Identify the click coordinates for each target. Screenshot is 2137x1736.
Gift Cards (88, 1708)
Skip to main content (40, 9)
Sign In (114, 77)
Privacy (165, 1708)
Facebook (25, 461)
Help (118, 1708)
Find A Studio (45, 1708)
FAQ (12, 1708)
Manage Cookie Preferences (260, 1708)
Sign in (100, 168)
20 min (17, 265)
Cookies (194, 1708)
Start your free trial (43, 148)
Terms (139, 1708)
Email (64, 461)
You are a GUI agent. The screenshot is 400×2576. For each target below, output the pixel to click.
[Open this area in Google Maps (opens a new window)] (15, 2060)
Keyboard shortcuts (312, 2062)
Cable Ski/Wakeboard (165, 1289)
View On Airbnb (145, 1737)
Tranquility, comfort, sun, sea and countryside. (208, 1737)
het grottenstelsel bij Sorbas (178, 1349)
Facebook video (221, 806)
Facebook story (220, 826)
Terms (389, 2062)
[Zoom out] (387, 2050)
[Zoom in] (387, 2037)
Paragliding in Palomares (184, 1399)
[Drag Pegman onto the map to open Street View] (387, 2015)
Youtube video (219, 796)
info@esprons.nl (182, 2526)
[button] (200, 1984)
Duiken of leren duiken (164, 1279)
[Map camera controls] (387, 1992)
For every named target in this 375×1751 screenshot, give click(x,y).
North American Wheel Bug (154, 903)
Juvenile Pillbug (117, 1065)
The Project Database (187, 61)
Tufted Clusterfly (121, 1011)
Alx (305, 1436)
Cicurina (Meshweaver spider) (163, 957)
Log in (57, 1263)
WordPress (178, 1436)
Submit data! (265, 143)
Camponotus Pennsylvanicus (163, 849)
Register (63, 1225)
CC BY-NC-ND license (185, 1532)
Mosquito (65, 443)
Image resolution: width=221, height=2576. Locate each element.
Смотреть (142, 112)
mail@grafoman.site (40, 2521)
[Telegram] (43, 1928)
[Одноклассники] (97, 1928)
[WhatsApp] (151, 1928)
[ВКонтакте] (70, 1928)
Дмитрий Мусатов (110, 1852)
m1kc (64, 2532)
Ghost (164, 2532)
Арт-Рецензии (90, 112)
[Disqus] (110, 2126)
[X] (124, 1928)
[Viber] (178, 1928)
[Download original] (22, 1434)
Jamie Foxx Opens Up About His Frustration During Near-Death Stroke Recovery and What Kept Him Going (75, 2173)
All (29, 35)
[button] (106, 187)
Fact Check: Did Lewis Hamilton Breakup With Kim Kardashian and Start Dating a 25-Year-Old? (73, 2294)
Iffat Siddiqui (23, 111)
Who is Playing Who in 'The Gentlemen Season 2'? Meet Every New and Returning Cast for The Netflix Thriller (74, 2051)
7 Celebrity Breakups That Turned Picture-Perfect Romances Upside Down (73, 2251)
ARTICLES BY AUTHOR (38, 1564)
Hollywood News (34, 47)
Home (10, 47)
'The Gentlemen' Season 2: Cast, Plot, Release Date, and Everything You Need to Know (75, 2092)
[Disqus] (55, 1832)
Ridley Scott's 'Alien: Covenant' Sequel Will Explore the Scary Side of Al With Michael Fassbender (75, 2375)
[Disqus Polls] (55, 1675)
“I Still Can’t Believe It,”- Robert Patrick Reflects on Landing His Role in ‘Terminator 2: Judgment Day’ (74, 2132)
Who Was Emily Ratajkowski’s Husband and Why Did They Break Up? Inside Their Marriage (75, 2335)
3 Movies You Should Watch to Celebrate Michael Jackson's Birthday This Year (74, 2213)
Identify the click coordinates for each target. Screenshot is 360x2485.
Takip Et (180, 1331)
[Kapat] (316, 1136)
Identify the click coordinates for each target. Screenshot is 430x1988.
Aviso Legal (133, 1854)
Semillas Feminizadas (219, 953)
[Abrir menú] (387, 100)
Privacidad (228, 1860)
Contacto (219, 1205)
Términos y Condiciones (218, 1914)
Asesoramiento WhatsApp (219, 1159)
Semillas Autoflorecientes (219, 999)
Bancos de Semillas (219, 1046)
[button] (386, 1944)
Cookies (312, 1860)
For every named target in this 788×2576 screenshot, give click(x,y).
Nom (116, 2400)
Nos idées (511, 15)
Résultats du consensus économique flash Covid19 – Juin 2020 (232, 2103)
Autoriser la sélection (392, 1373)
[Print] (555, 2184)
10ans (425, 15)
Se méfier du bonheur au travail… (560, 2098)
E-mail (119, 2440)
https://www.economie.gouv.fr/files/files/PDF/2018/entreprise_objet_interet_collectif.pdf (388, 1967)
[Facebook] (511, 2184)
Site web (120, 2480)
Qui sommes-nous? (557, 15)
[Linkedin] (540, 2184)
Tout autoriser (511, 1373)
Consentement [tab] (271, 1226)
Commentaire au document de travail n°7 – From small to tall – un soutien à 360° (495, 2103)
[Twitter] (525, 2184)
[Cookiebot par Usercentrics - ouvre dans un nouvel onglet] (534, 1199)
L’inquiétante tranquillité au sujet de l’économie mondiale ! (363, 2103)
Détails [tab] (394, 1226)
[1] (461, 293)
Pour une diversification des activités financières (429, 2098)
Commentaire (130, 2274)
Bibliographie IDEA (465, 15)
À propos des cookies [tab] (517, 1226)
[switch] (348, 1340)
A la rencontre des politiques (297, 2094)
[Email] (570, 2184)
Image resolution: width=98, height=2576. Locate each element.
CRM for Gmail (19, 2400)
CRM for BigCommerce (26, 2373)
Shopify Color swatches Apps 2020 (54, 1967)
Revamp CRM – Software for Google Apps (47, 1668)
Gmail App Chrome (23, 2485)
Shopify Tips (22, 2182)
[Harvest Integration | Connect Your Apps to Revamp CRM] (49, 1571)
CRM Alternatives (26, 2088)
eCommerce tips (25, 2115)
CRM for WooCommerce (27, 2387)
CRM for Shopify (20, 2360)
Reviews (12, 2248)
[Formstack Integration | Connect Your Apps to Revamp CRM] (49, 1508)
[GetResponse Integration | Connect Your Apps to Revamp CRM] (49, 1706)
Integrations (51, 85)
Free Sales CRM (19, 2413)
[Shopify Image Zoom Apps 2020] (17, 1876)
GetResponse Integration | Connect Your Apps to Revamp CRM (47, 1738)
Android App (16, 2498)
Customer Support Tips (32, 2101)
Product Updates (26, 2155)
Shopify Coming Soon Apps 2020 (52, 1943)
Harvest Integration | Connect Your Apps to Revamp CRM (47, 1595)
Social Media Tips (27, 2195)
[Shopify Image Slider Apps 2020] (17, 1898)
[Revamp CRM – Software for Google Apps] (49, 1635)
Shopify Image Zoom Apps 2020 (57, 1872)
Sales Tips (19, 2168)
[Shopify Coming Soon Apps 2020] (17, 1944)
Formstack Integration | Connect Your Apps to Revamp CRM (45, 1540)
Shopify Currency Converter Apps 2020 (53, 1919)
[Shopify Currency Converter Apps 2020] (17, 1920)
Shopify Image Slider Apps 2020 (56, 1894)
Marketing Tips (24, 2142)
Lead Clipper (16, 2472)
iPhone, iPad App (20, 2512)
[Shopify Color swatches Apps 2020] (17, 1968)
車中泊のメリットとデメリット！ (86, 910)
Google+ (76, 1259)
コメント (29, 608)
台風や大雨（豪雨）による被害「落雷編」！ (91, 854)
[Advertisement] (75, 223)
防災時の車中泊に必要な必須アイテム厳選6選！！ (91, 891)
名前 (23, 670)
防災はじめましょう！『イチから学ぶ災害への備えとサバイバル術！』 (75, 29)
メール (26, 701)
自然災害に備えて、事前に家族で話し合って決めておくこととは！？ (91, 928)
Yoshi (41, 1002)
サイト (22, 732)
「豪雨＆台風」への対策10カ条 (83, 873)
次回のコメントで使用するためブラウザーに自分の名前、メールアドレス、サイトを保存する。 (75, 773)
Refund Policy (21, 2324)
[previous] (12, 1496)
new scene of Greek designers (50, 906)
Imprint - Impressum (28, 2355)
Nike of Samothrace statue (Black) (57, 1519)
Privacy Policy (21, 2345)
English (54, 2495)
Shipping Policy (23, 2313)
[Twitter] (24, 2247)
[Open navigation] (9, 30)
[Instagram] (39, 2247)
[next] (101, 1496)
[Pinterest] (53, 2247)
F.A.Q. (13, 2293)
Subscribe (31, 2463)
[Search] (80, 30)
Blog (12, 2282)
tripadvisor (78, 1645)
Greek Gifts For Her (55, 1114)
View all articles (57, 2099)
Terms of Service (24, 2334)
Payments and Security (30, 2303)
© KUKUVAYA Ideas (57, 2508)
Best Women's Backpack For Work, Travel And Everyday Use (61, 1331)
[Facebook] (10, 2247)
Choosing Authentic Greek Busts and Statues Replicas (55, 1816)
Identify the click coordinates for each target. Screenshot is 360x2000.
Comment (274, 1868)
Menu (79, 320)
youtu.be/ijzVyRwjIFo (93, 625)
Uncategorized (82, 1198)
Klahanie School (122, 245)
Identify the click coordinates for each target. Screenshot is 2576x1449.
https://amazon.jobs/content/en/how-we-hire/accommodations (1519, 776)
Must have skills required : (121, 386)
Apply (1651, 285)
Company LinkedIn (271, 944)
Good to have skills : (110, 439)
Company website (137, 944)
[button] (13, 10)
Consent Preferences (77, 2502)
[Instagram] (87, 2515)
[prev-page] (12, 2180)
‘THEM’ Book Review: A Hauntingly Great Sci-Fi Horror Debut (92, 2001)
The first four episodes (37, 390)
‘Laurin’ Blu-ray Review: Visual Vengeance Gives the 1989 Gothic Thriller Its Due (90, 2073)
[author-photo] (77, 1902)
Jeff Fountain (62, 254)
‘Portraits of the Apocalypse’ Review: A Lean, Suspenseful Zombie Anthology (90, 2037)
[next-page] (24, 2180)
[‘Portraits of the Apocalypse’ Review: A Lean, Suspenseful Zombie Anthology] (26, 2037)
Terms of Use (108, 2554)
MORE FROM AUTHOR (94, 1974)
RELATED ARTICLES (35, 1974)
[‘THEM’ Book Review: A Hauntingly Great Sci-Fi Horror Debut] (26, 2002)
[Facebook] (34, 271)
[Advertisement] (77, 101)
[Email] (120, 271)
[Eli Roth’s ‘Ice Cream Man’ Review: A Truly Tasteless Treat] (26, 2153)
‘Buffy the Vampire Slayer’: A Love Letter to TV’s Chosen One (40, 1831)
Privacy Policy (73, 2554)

◇ ◇ ◇ ◇ ◇

Retype word for word everything in the listing above from the line that holds "Choosing Authentic Greek" down to the line that holds "RELATED ARTICLES (35, 1974)". Keep both end lines and leave out the rest.

Choosing Authentic Greek Busts and Statues Replicas (55, 1816)
Identify the click coordinates for each target. Screenshot is 360x2000.
Comment (274, 1868)
Menu (79, 320)
youtu.be/ijzVyRwjIFo (93, 625)
Uncategorized (82, 1198)
Klahanie School (122, 245)
Identify the click coordinates for each target. Screenshot is 2576x1449.
https://amazon.jobs/content/en/how-we-hire/accommodations (1519, 776)
Must have skills required : (121, 386)
Apply (1651, 285)
Company LinkedIn (271, 944)
Good to have skills : (110, 439)
Company website (137, 944)
[button] (13, 10)
Consent Preferences (77, 2502)
[Instagram] (87, 2515)
[prev-page] (12, 2180)
‘THEM’ Book Review: A Hauntingly Great Sci-Fi Horror Debut (92, 2001)
The first four episodes (37, 390)
‘Laurin’ Blu-ray Review: Visual Vengeance Gives the 1989 Gothic Thriller Its Due (90, 2073)
[author-photo] (77, 1902)
Jeff Fountain (62, 254)
‘Portraits of the Apocalypse’ Review: A Lean, Suspenseful Zombie Anthology (90, 2037)
[next-page] (24, 2180)
[‘Portraits of the Apocalypse’ Review: A Lean, Suspenseful Zombie Anthology] (26, 2037)
Terms of Use (108, 2554)
MORE FROM AUTHOR (94, 1974)
RELATED ARTICLES (35, 1974)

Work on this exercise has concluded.